NYPD Commissioner Breaks Down Neighborhood Policing for Queensborough

TIQ: In your own words, how does the Neighborhood Policing Plan differ from the city’s old approach to public safety?
O’NEILL: In the old model of policing, officers didn’t have an opportunity to make a connection to anyone. On a regular day, a police car could handle 20 to 25 radio runs in seven-and-a-half hours with an hour for meal, but sometime they didn’t even get a meal. You’re answering 911 jobs all day long, and the other time is spent doing some sort of summary police work, so they’re really not making the connections they need to make. The only people doing community work are the precinct commander and the two, possibly three, Community Affairs officers.
If you want to have that connection to the people in the community, it has to be everybody. So with neighborhood policing, we re-sectored all of the neighborhood policing commands. So now the 44th Precinct has five sectors, and we tried our best to make sure each sector represented natural neighborhood boundaries. Plus we created a position called the Neighborhood Coordination Officer (NCO), with two NCO’s for each sector.

TIQ: What is the primary responsibility of the NCO?
O’NEILL: The NCO’s job is to be the conduit between the community and the steady sector cops. The biggest part of neighborhood policing is that we’ve worked it out so that we have enough police officer that the steady sector cops have up to one-third of their day when they’re not answering radio runs. They actually have the time to go out and meet people, and while there’s other issues that need to be addressed – quality of life, traffic issues – now instead of just the precinct commander and the Community Affairs cops going to the community meetings or tenant association meetings or the business meetings, the NCOs and sector cops go too.

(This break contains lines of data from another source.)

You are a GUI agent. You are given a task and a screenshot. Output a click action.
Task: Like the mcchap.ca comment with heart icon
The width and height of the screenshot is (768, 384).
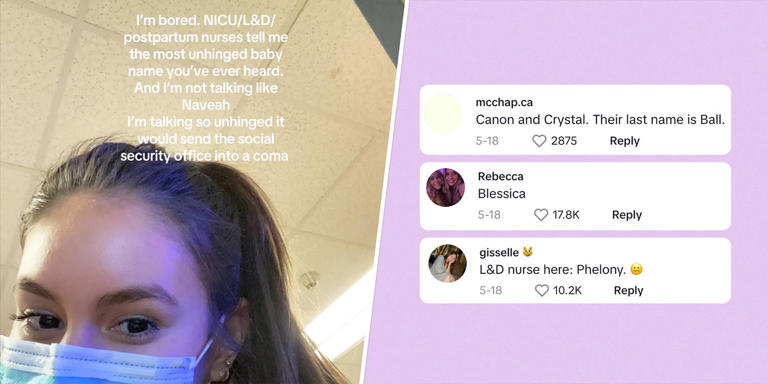(539, 141)
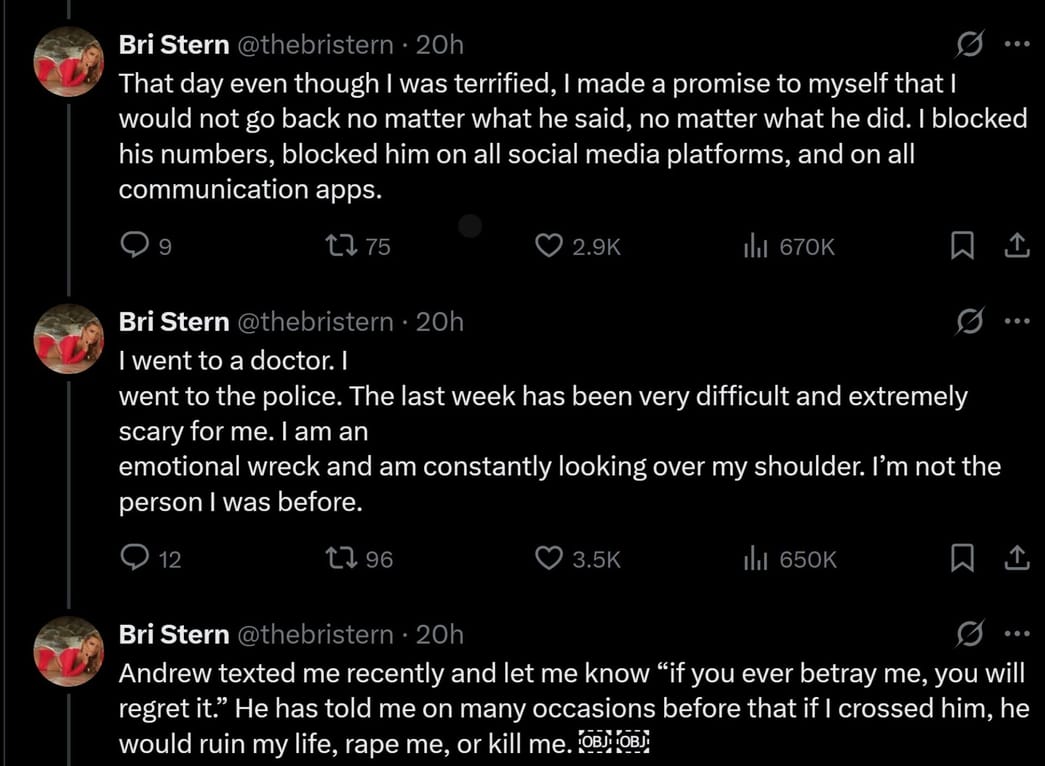Reply to the first tweet
This screenshot has width=1045, height=766.
tap(135, 245)
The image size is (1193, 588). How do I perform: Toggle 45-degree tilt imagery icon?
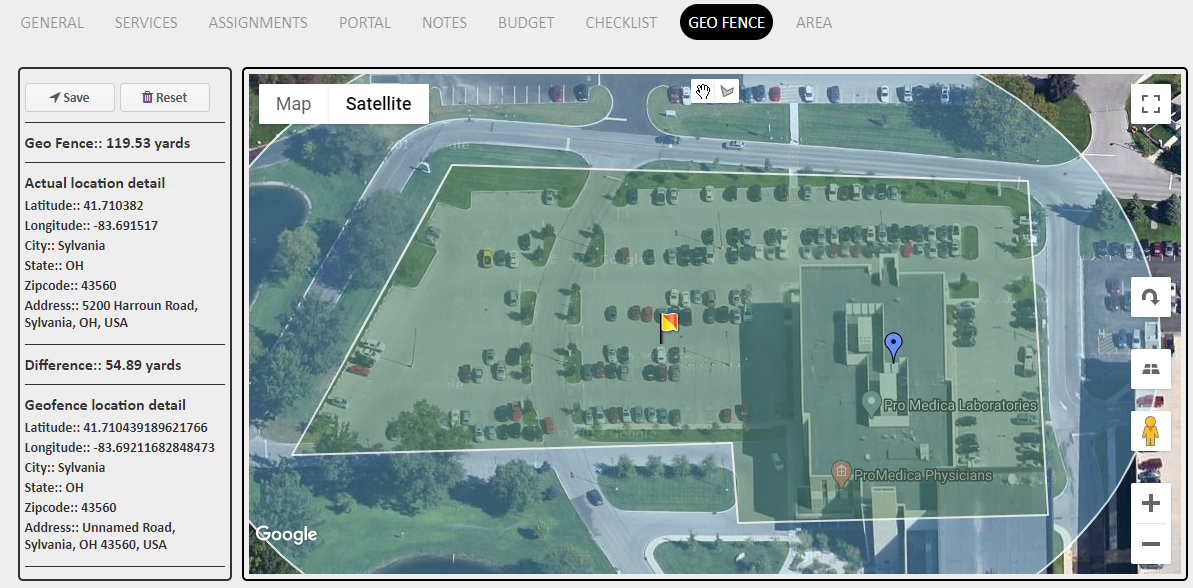[x=1150, y=369]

TIQ: What qualities does a good NCO have?
O’NEILL: Communication skills. I went back to the 44th a couple of months ago and sat down with the NCO sergeant, and you could see it in their faces and hear it in their voices. They actually have the time to make connections now and use discretion. Every sector is holding “Build a Block” meetings. The NCOs and steady sectors go to these meetings – no sergeants, no lieutenants, no captains – and they run the meetings and they hear directly from the people who live there what the issues are and possible solutions.

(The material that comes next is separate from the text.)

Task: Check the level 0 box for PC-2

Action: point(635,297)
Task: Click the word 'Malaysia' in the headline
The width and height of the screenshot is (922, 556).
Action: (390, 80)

TIQ: What has been the response from rank-and-file members?
O’NEILL: We’re getting really positive feedback from the police officers. We went from a specialist police force back to a being a more generalist police force. The cops feel that there is accountability and like that we maintain sector integrity. Anything that happens in the sector, if they don’t take care of it today, guess what? When you come back tomorrow, you still have to take care of it because you’re not assigned to another sector. It’s a good way to build leadership, too.

“You have the Burglary Team,” O’Neill explained. “You have the House of Worship car, and their job was to go around to check all the houses of worship, especially on holidays, and the Conditions Team, which was effective initially, but if we’re going to take summary police action, if we’re going to lock someone up or write somebody a summons, if should be because there’s a connection to crime conditions or there should be some sort of connection to complaints, whether through 311, 911 or community meetings.”
“We took most of the Conditions Team, if not all of them, and put them back into steady police work,” O’Neill continued. “We kept Anti-Crime, those are the plainclothes people, but the Burglary Team, the Conditions Team, the Housing Team, we put them back into sectors. They’re either Neighborhood Coordination Officers or sector cops. To fill in the gap to make sure they have that 33 percent of the day where they can make connections, we have people in Response Units that can go to any sector to respond to calls.”